On January 15th, 2015, a top-class and very well-attended study afternoon around Nostra Aetate was held in the auditorium 47; this document of the Second Vatican Council was adopted on October 25th of 1965 and thus turned fifty this year.


The study afternoon was hosted by the Koordinierungsausschuss für christlich-jüdische Zusammenarbeit (Dr. Markus Himmelbauer), the Institute for Jewish Studies (Prof. Gerhard Langer) and both Viennese theological faculties (Prof. Marianne Grohmann; Prof. Wolfgang Treitler). Furthermore, Dr. Himmelbauer from the coordination committee has ensured that everywhere in Austria at all theological faculties and clerical academies similar events take place during this week approaching January 17th, the Day of Judaism, thereby launching a unique kind of event series. It was not about giving an account of the conciliar text from different perspectives – which has been done frequently in the past time anyhow – but about readopting loose ends and developing what has been initiated or what has newly burst open further: Nostra Aetate as decisive impetus and as multifaceted task for a new, in-depth brotherly and sisterly relationship between Christians and Jews going far beyond the confessional Catholic ambit.


In the auditorium 47 Prof. Stefan Schima (Faculty of Law, Institute for Philosophy of Law, Religious and Culture Law) provided more than 150 students with an insight into the university's history from 1867 to 1945 and its manifest antisemitic developments, which was not negligibly carried out by Christian social minded people in association with German Nationals. In 1928/29 the then rector of the university, Theodor Innitzer, the subsequent Archbishop and Cardinal of Vienna, put up significant resistance, but took a very ambiguous stance at the time of Hitler's invasion of Austria. - Dr. Ed Kessler (Cambridge, Woolf Institute Studying Relations between Jews, Christians, and Muslims) pointed out an urgent Christian task assigned by Nostra Aetate consisting of the development of a theology of the Divine Alliance that does not just assert God's eternal alliance with Israel, but also reflects on it within the Christian understanding of the alliance in a way that does not curtail God's alliance with Israel. Starting with the Jewish belief that God lives and stays with his people (shekhinah) Kessler tried to lay out a pathway to the Christian theme of Incarnation even if it is not recognised in Judaism. - Prof. Johanna Rahner (University of Tübingen; Institute for Dogmatics, History of Dogma and Ecumenic Theology) showed how the aftermath of Nostra Aetate within the Catholic church made the realisation of the church's guilt as to its involvement in the Shoah more and more apparent. Decisive figures in this regard were Johann Baptist Metz in the domain of Catholic Theology and John Paul II as part of the governing body of the church, whereas the document of the Congregation of the Faith Dominus Iesus under Joseph Ratzinger is contradictory to it.

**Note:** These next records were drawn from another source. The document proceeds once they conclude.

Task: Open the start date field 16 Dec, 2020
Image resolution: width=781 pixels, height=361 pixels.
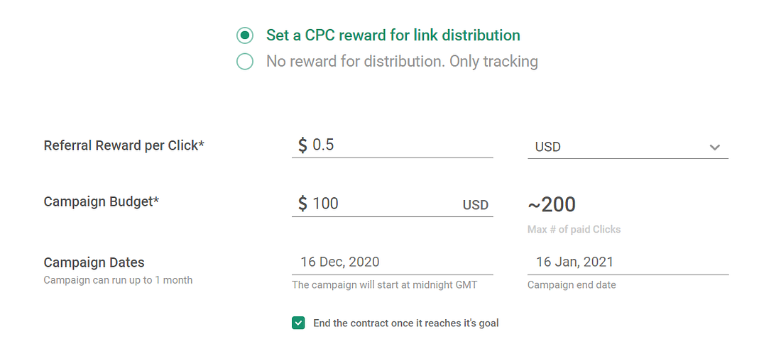Action: pos(392,262)
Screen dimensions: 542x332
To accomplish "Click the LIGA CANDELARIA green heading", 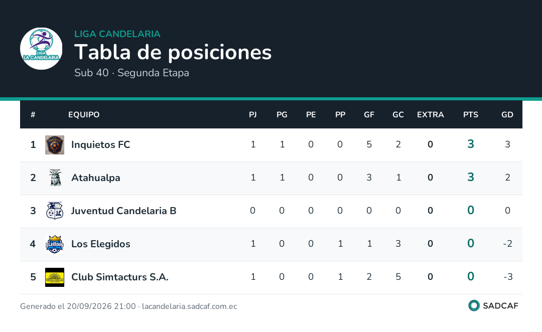I will [117, 34].
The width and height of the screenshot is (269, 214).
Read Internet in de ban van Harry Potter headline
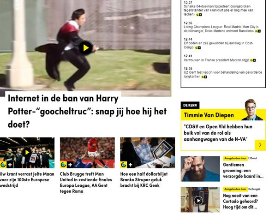point(87,111)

From a Christian perspective it remains a problem how the claim to accomplishment through Christ does not lead to the negation of Judaism. - Prof. Ursula Rudnick (University of Hannover; Institute for Theology and Religious Science) retraced the rapprochement to Judaism by the EKD (Evangelische Kirche in Deutschland). The change from 1948, where the conviction was still formulated that the election of Israel had been passed on to the church, to our present days, where Judaism is a topic in theology, shows striking alterations here too.

At the end panel anchored by Markus Himmelbauer current topics were discussed, amongst them Europe's present antisemitism. The fact that it becomes most visible where there are no Jews shows two different things: Antisemitism is a culturally imparted phenomenon and as such perhaps “a social disease”. It loses its force to the extent to which encounters with Jews take place. First and foremost it has to be fought by Christians and Muslims.